As for Schinderman, her long-awaited good news arrived during a stint in the show Expressing Motherhood, for which she performed a piece about having three miscarriages following the birth of her first son. “Reading [my piece] up on stage in front of so many people was really special, knowing I had this secret and it felt different, like it was going to take,” shares Schinderman.

Of course, not everyone who is open about pregnancy loss is a fan of the term “rainbow baby.” Writer Angela Elson recently penned a New York Times piece titled “The Japanese Art of Grieving a Miscarriage,” in which she detailed the traditional Jizo statue she and her husband created to honor their grief.

Though she is now a proud mother of two, she doesn’t view her children as rainbow babies: “I get the concept, but it makes it sound like the miscarriage was a gray and stormy time,” Elson says. “It was, but I still loved that baby: I had sun for [the] 10 weeks [I was pregnant]. I feel warm when I think of him. I don’t like to discount that.”

Schinderman agrees. “I try not to equate my son with the idea of being a rainbow baby,” she says. “He didn’t cause that sadness for me and I can’t expect him to solve it.”

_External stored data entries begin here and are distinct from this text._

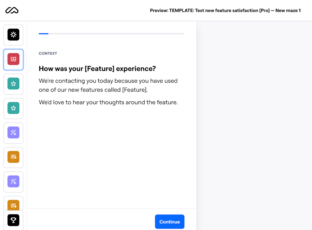
Task: Select the black gear welcome block icon
Action: pos(13,35)
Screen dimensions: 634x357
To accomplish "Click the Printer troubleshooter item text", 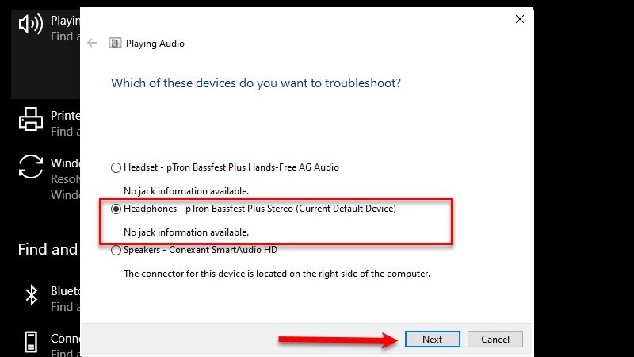I will coord(65,116).
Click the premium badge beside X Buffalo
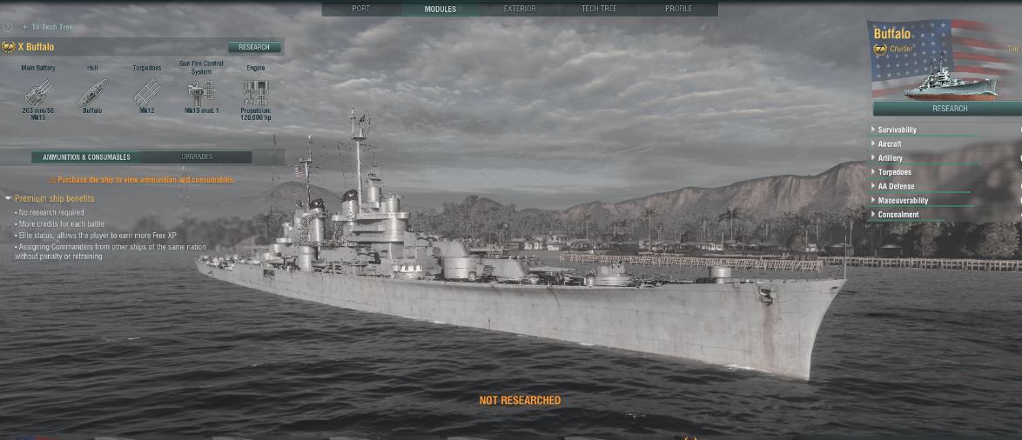 (9, 47)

Whether it’s rainbow-tinged or not, I believe that open discourse about miscarriage matters… a lot. After all, recent research shows that more than half of Americans mistakenly believe that miscarriage is rare — even though around 1 in 4 pregnancies end in loss. Even worse, nearly half of women who experience miscarriage feel guilty about it.

“It’s time that we embrace heartbreak rather than running from it,” says Zucker. “My hope is that future generations grow up in a world where conversing about pregnancy loss is considered normative. Miscarriage isn’t going anywhere. It’s not a disease that can be cured. So the sooner we get comfortable talking about it, the faster the reported shame will dissipate.”